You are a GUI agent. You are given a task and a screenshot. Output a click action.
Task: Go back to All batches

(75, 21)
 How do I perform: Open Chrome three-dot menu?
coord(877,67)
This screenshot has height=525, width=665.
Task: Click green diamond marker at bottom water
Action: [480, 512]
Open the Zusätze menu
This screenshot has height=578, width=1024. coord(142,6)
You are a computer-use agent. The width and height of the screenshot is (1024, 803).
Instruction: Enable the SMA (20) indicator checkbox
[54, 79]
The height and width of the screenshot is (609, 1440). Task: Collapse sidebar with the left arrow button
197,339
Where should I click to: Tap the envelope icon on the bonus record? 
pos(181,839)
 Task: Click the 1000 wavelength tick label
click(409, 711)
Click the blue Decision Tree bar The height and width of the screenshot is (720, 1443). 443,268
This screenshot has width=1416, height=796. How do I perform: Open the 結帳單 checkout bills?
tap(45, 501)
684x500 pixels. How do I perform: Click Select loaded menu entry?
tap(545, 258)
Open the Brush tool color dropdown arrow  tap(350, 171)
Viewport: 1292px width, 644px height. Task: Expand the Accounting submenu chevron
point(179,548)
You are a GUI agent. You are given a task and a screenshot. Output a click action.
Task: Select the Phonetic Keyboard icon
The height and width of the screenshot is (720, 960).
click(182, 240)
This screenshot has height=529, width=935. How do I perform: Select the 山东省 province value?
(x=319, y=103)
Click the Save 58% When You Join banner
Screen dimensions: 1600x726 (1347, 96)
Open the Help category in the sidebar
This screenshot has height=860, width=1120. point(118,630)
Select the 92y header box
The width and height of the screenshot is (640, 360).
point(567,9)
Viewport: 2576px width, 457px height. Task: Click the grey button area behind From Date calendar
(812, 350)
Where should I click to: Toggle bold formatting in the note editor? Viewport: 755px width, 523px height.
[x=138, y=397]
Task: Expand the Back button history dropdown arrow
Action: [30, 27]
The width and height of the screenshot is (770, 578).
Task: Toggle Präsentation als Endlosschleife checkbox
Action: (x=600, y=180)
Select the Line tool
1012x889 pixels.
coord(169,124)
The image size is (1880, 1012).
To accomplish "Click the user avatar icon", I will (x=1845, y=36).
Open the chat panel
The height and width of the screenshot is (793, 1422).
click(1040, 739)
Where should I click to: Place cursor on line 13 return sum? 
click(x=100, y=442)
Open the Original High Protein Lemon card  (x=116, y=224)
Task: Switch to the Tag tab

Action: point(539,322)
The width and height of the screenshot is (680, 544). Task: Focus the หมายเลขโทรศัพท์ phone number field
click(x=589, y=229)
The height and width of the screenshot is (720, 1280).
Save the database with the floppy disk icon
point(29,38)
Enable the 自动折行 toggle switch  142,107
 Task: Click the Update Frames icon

What you are asked to do:
From the line with "Click the Save 58% When You Join banner" to the final line of the data above, please reproduce every line exactly and add nothing.

Written answer:
Click the Save 58% When You Join banner
Screen dimensions: 1600x726 (1347, 96)
Open the Help category in the sidebar
This screenshot has height=860, width=1120. point(118,630)
Select the 92y header box
The width and height of the screenshot is (640, 360).
point(567,9)
Viewport: 2576px width, 457px height. Task: Click the grey button area behind From Date calendar
(812, 350)
Where should I click to: Toggle bold formatting in the note editor? Viewport: 755px width, 523px height.
[x=138, y=397]
Task: Expand the Back button history dropdown arrow
Action: [30, 27]
The width and height of the screenshot is (770, 578).
Task: Toggle Präsentation als Endlosschleife checkbox
Action: (x=600, y=180)
Select the Line tool
1012x889 pixels.
coord(169,124)
The image size is (1880, 1012).
To accomplish "Click the user avatar icon", I will (x=1845, y=36).
Open the chat panel
The height and width of the screenshot is (793, 1422).
click(1040, 739)
Where should I click to: Place cursor on line 13 return sum? 
click(x=100, y=442)
Open the Original High Protein Lemon card  (x=116, y=224)
Task: Switch to the Tag tab

Action: point(539,322)
The width and height of the screenshot is (680, 544). Task: Focus the หมายเลขโทรศัพท์ phone number field
click(x=589, y=229)
The height and width of the screenshot is (720, 1280).
Save the database with the floppy disk icon
point(29,38)
Enable the 自动折行 toggle switch  142,107
 Task: Click the Update Frames icon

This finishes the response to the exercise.